Critical insight: Don't block the main thread waiting for vector updates. Fire-and-forget background tasks keep your chatbot responsive. I learned this when users complained about 3-second delays after every message.

Pattern 3: Tool Calling with Approval Gates

In a production environment for a financial services client, we couldn't let agents execute arbitrary code or make API calls without human approval.
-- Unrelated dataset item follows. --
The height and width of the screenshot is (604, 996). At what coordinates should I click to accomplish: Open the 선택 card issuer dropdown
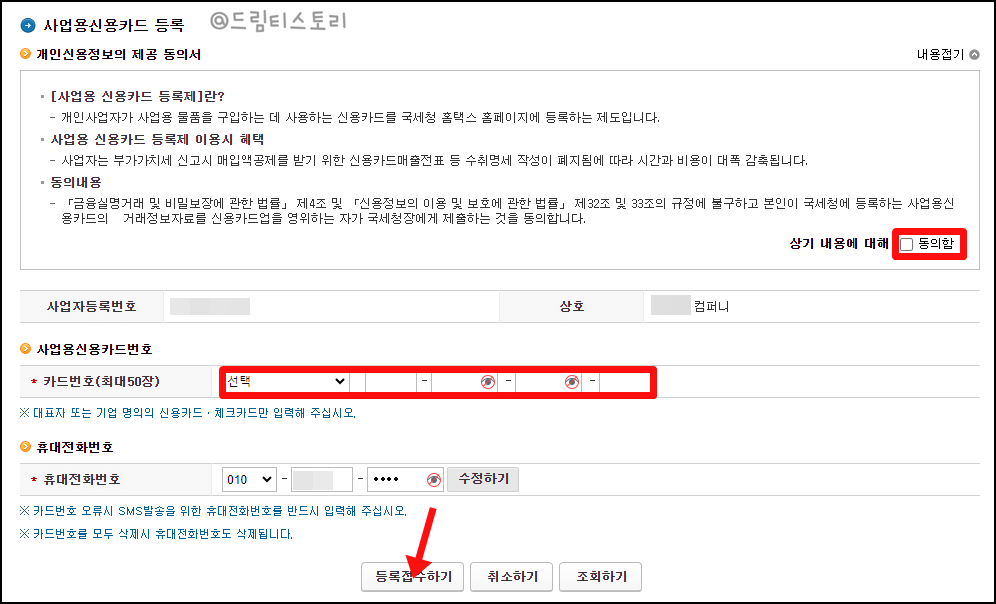(288, 381)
Here's the pattern that worked:

using LlmTornado.Agents;
using LlmTornado.Chat;
using LlmTornado.Chat.Models;
using System.ComponentModel;

public class ApprovedToolAgent
{
    private readonly TornadoApi _client;

    public ApprovedToolAgent(string apiKey)
    {
        _client = new TornadoApi(apiKey, LLmProviders.OpenAi);
    }

    public async Task<string> RunWithApproval(string userQuery)
    {
        var agent = new TornadoAgent(
            client: _client,
            model: ChatModel.OpenAi.Gpt41.V41Mini,
            name: "ControlledAgent",
            instructions: "Use available tools to answer questions.",
            tools: new List<Delegate> { GetFinancialData },
            toolPermissionRequired: new Dictionary<string, bool>
            {
                { "GetFinancialData", true } // Requires approval
            }
        );

        var result = await agent.Run(
            input: userQuery,
            toolPermissionHandle: async (toolRequest) =>
            {
                Console.WriteLine($"\nAgent wants to call: {toolRequest}");
                Console.Write("Approve? (y/n): ");
                var approval = Console.ReadLine();
                return approval?.ToLower().StartsWith('y') ?? false;
            }
        );

        return result.Messages.Last().Content;
    }

    [Description("Retrieves sensitive financial data")]
    private static string GetFinancialData(
        [Description("Account identifier")] string accountId,
        [Description("Date range in YYYY-MM-DD format")] string dateRange)
    {
        // In production, this would call your actual financial API
        return $"Financial data for {accountId} in range {dateRange}";
    }
}

Lesson learned: Permission gates aren't just for security—they're for compliance. When we added approval workflows, our audit team actually thanked us.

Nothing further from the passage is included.